**TASK DESCRIPTION**
An exact copy of all the data is required.

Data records
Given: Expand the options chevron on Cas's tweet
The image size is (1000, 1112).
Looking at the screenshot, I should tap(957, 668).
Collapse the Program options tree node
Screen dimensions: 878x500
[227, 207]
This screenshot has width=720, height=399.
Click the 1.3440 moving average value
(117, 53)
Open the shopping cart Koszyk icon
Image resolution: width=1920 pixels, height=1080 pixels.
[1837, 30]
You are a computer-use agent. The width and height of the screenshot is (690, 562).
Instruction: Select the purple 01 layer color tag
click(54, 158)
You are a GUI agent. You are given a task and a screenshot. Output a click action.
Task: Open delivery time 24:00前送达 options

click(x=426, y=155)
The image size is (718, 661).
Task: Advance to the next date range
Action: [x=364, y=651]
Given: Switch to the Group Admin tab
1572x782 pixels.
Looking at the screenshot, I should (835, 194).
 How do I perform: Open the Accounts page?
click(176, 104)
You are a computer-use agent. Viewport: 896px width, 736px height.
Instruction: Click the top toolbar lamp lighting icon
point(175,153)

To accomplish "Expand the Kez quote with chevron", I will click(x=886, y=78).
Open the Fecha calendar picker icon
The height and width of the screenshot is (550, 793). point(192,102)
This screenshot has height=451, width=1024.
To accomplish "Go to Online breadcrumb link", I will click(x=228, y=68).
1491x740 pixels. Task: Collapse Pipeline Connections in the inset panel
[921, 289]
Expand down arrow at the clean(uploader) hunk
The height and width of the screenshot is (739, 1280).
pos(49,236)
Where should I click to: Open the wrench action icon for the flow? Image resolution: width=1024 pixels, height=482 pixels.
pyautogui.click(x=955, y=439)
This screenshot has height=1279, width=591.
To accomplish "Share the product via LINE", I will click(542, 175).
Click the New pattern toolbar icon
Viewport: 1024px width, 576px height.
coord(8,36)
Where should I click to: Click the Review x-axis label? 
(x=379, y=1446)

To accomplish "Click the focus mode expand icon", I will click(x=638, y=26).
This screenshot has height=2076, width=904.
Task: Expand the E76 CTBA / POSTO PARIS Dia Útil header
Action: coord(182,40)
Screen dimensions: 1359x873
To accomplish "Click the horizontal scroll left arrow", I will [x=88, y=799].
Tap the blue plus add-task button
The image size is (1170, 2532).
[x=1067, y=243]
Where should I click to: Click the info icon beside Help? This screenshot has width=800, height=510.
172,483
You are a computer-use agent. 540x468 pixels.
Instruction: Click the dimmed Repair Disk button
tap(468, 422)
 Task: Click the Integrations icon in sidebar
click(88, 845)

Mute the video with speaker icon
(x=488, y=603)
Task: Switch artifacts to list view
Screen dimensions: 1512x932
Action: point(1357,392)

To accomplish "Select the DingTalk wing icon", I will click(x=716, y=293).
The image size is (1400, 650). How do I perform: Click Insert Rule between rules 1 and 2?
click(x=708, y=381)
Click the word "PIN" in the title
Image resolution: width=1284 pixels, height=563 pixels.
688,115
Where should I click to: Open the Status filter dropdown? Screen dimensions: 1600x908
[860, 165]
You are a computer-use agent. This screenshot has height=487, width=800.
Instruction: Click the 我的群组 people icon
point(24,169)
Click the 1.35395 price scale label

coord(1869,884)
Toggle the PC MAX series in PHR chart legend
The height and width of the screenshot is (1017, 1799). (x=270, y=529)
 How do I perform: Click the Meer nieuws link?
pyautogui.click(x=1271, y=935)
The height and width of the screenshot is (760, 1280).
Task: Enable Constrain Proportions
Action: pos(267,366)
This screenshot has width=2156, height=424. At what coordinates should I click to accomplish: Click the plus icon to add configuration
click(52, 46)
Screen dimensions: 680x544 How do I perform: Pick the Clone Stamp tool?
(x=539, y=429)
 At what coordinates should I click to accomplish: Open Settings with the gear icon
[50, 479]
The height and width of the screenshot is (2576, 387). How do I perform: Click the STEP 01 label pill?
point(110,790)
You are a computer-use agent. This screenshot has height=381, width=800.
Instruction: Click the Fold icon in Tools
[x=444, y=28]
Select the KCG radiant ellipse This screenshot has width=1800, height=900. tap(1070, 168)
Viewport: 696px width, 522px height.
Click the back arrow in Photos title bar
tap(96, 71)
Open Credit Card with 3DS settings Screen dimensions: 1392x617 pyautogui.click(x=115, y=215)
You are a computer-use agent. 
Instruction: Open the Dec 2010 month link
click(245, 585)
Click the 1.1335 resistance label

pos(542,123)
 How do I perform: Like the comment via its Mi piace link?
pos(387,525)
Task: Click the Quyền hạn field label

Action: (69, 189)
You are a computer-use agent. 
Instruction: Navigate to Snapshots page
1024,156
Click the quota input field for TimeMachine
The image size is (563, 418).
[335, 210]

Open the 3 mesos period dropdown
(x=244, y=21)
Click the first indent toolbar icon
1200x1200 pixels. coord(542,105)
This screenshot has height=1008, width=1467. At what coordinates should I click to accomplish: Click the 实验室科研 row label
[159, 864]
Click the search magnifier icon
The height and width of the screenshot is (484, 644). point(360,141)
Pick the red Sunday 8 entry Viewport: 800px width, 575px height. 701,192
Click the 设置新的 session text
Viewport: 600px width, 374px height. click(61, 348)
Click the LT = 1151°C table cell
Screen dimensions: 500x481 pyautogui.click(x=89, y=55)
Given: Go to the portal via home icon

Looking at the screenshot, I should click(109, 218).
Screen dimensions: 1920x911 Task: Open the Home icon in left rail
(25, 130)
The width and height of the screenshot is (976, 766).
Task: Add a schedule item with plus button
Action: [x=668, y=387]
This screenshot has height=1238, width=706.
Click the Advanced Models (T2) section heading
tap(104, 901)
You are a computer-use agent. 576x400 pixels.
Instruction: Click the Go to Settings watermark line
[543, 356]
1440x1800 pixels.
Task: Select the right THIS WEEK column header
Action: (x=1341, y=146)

**EXPECTED OUTPUT**
Given: Expand the options chevron on Cas's tweet
The image size is (1000, 1112).
Looking at the screenshot, I should tap(957, 668).
Collapse the Program options tree node
Screen dimensions: 878x500
[227, 207]
This screenshot has width=720, height=399.
Click the 1.3440 moving average value
(117, 53)
Open the shopping cart Koszyk icon
Image resolution: width=1920 pixels, height=1080 pixels.
[1837, 30]
You are a computer-use agent. The width and height of the screenshot is (690, 562).
Instruction: Select the purple 01 layer color tag
click(54, 158)
You are a GUI agent. You are given a task and a screenshot. Output a click action.
Task: Open delivery time 24:00前送达 options

click(x=426, y=155)
The image size is (718, 661).
Task: Advance to the next date range
Action: [x=364, y=651]
Given: Switch to the Group Admin tab
1572x782 pixels.
Looking at the screenshot, I should (835, 194).
 How do I perform: Open the Accounts page?
click(176, 104)
You are a computer-use agent. Viewport: 896px width, 736px height.
Instruction: Click the top toolbar lamp lighting icon
point(175,153)

To accomplish "Expand the Kez quote with chevron", I will click(x=886, y=78).
Open the Fecha calendar picker icon
The height and width of the screenshot is (550, 793). point(192,102)
This screenshot has height=451, width=1024.
To accomplish "Go to Online breadcrumb link", I will click(x=228, y=68).
1491x740 pixels. Task: Collapse Pipeline Connections in the inset panel
[921, 289]
Expand down arrow at the clean(uploader) hunk
The height and width of the screenshot is (739, 1280).
pos(49,236)
Where should I click to: Open the wrench action icon for the flow? Image resolution: width=1024 pixels, height=482 pixels.
pyautogui.click(x=955, y=439)
This screenshot has height=1279, width=591.
To accomplish "Share the product via LINE", I will click(542, 175).
Click the New pattern toolbar icon
Viewport: 1024px width, 576px height.
coord(8,36)
Where should I click to: Click the Review x-axis label? 
(x=379, y=1446)

To accomplish "Click the focus mode expand icon", I will click(x=638, y=26).
This screenshot has height=2076, width=904.
Task: Expand the E76 CTBA / POSTO PARIS Dia Útil header
Action: coord(182,40)
Screen dimensions: 1359x873
To accomplish "Click the horizontal scroll left arrow", I will [x=88, y=799].
Tap the blue plus add-task button
The image size is (1170, 2532).
[x=1067, y=243]
Where should I click to: Click the info icon beside Help? This screenshot has width=800, height=510.
172,483
You are a computer-use agent. 540x468 pixels.
Instruction: Click the dimmed Repair Disk button
tap(468, 422)
 Task: Click the Integrations icon in sidebar
click(88, 845)

Mute the video with speaker icon
(x=488, y=603)
Task: Switch artifacts to list view
Screen dimensions: 1512x932
Action: point(1357,392)

To accomplish "Select the DingTalk wing icon", I will click(x=716, y=293).
The image size is (1400, 650). How do I perform: Click Insert Rule between rules 1 and 2?
click(x=708, y=381)
Click the word "PIN" in the title
Image resolution: width=1284 pixels, height=563 pixels.
688,115
Where should I click to: Open the Status filter dropdown? Screen dimensions: 1600x908
[860, 165]
You are a computer-use agent. This screenshot has height=487, width=800.
Instruction: Click the 我的群组 people icon
point(24,169)
Click the 1.35395 price scale label

coord(1869,884)
Toggle the PC MAX series in PHR chart legend
The height and width of the screenshot is (1017, 1799). (x=270, y=529)
 How do I perform: Click the Meer nieuws link?
pyautogui.click(x=1271, y=935)
The height and width of the screenshot is (760, 1280).
Task: Enable Constrain Proportions
Action: pos(267,366)
This screenshot has width=2156, height=424. At what coordinates should I click to accomplish: Click the plus icon to add configuration
click(52, 46)
Screen dimensions: 680x544 How do I perform: Pick the Clone Stamp tool?
(x=539, y=429)
 At what coordinates should I click to accomplish: Open Settings with the gear icon
[50, 479]
The height and width of the screenshot is (2576, 387). How do I perform: Click the STEP 01 label pill?
point(110,790)
You are a computer-use agent. This screenshot has height=381, width=800.
Instruction: Click the Fold icon in Tools
[x=444, y=28]
Select the KCG radiant ellipse This screenshot has width=1800, height=900. tap(1070, 168)
Viewport: 696px width, 522px height.
Click the back arrow in Photos title bar
tap(96, 71)
Open Credit Card with 3DS settings Screen dimensions: 1392x617 pyautogui.click(x=115, y=215)
You are a computer-use agent. 
Instruction: Open the Dec 2010 month link
click(245, 585)
Click the 1.1335 resistance label

pos(542,123)
 How do I perform: Like the comment via its Mi piace link?
pos(387,525)
Task: Click the Quyền hạn field label

Action: (69, 189)
You are a computer-use agent. 
Instruction: Navigate to Snapshots page
1024,156
Click the quota input field for TimeMachine
The image size is (563, 418).
[335, 210]

Open the 3 mesos period dropdown
(x=244, y=21)
Click the first indent toolbar icon
1200x1200 pixels. coord(542,105)
This screenshot has height=1008, width=1467. At what coordinates should I click to accomplish: Click the 实验室科研 row label
[159, 864]
Click the search magnifier icon
The height and width of the screenshot is (484, 644). point(360,141)
Pick the red Sunday 8 entry Viewport: 800px width, 575px height. 701,192
Click the 设置新的 session text
Viewport: 600px width, 374px height. click(61, 348)
Click the LT = 1151°C table cell
Screen dimensions: 500x481 pyautogui.click(x=89, y=55)
Given: Go to the portal via home icon

Looking at the screenshot, I should click(109, 218).
Screen dimensions: 1920x911 Task: Open the Home icon in left rail
(25, 130)
The width and height of the screenshot is (976, 766).
Task: Add a schedule item with plus button
Action: [x=668, y=387]
This screenshot has height=1238, width=706.
Click the Advanced Models (T2) section heading
tap(104, 901)
You are a computer-use agent. 576x400 pixels.
Instruction: Click the Go to Settings watermark line
[543, 356]
1440x1800 pixels.
Task: Select the right THIS WEEK column header
Action: (x=1341, y=146)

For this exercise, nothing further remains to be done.